**BLOC DE TEXTE**
Open Access

Retentissement de l’infection genitale a chlamydia trachomatis sur le sperme chez les hommes consultant pour infertilite du couple

  • L. Ammar-Keskes1, 2,
  • R. Gdoura3,
  • F. Bouzid4,
  • F. Ben Salah1, 2,
  • D. Sellami3,
  • H. Hakim3,
  • A. Hammami3,
  • T. Rebaï1, 2,
  • S. Rekik4 et
  • J. Orfila5
AndrologieJournal officiel de la Société d’andrologie de langue française8:BF03034759

https://doi.org/10.1007/BF03034759

Resume

Introduction

l’infection génitale à Chlamydia trachomatis (CT) est une cause fréquente d’infertilité du couple. Son retentissement sur les paramètres du sperme et sur la fertilité masculine reste controversé. Le but de cette étude prospective est d’évaluer l’impact de l’infection génitale à CT sur le sperme chez des hommes consultant pour infertilité du couple.

Matériel et méthodes

l’étude a porté sur 97 couples infertiles. La recherche de CT était réalisée sur les prélèvements génitaux par immuno-fluorescence directe (IFD), culture cellulaire, PCR et ELISA, et sur les prélèvements sanguins par micro-immunofluorescence (MTF). Chez tous les hommes, un spermogramme complet était réalisé selon la méthode standardisée de l’OMS (1).

**ACTION REQUISE**
Reproduisez le passage du texte commençant par « l’infection génitale à Chlamydia » et allant jusqu'à « de l’OMS (1). », en y remplaçant « prospective » par « rétrospective ».

**DONNÉES FOURNIES**

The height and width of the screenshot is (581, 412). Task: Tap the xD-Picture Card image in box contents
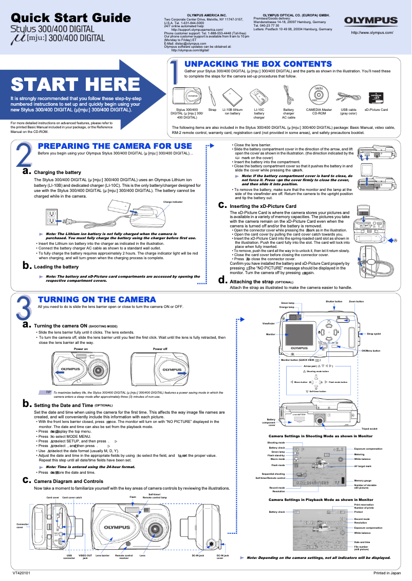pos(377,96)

---

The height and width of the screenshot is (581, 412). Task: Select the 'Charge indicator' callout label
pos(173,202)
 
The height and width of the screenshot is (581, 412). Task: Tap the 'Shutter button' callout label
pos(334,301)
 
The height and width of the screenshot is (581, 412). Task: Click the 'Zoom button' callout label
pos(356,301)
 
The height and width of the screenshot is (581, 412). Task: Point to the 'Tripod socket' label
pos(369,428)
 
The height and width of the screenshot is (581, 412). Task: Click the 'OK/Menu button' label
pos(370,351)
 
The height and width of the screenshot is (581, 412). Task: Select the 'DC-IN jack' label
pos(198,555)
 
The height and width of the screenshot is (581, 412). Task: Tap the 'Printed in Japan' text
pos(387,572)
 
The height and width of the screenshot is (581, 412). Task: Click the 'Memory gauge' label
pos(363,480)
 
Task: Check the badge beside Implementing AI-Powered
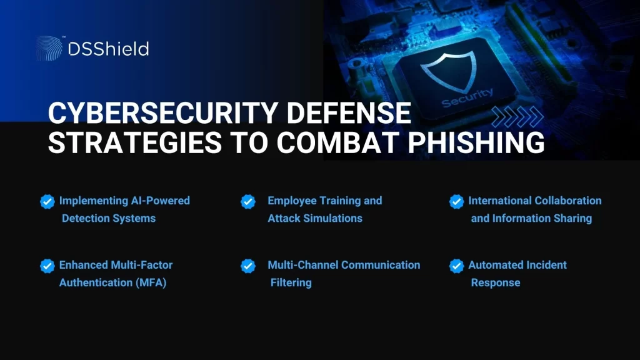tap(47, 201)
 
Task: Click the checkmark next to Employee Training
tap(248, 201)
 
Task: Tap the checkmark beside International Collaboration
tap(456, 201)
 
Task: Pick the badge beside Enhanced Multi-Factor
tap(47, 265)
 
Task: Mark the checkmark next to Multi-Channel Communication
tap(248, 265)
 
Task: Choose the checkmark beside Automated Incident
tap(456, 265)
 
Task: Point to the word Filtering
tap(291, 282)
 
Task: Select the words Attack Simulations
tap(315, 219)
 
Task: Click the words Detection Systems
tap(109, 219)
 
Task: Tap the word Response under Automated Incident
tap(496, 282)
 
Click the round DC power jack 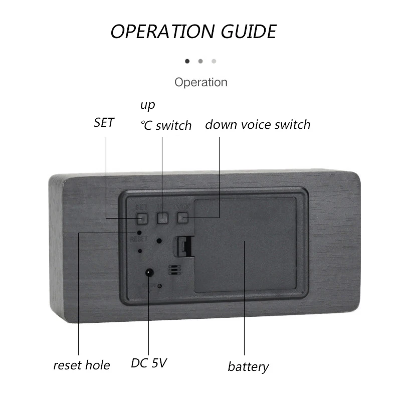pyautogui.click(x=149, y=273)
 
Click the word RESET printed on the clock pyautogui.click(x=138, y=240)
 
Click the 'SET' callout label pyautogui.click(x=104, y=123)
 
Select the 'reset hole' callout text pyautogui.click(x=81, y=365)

...

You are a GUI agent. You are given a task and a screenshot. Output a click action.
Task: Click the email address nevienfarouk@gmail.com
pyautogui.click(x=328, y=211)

**RÉSULTAT DE TÂCHE**
l’infection génitale à Chlamydia trachomatis (CT) est une cause fréquente d’infertilité du couple. Son retentissement sur les paramètres du sperme et sur la fertilité masculine reste controversé. Le but de cette étude rétrospective est d’évaluer l’impact de l’infection génitale à CT sur le sperme chez des hommes consultant pour infertilité du couple.

Matériel et méthodes

l’étude a porté sur 97 couples infertiles. La recherche de CT était réalisée sur les prélèvements génitaux par immuno-fluorescence directe (IFD), culture cellulaire, PCR et ELISA, et sur les prélèvements sanguins par micro-immunofluorescence (MTF). Chez tous les hommes, un spermogramme complet était réalisé selon la méthode standardisée de l’OMS (1).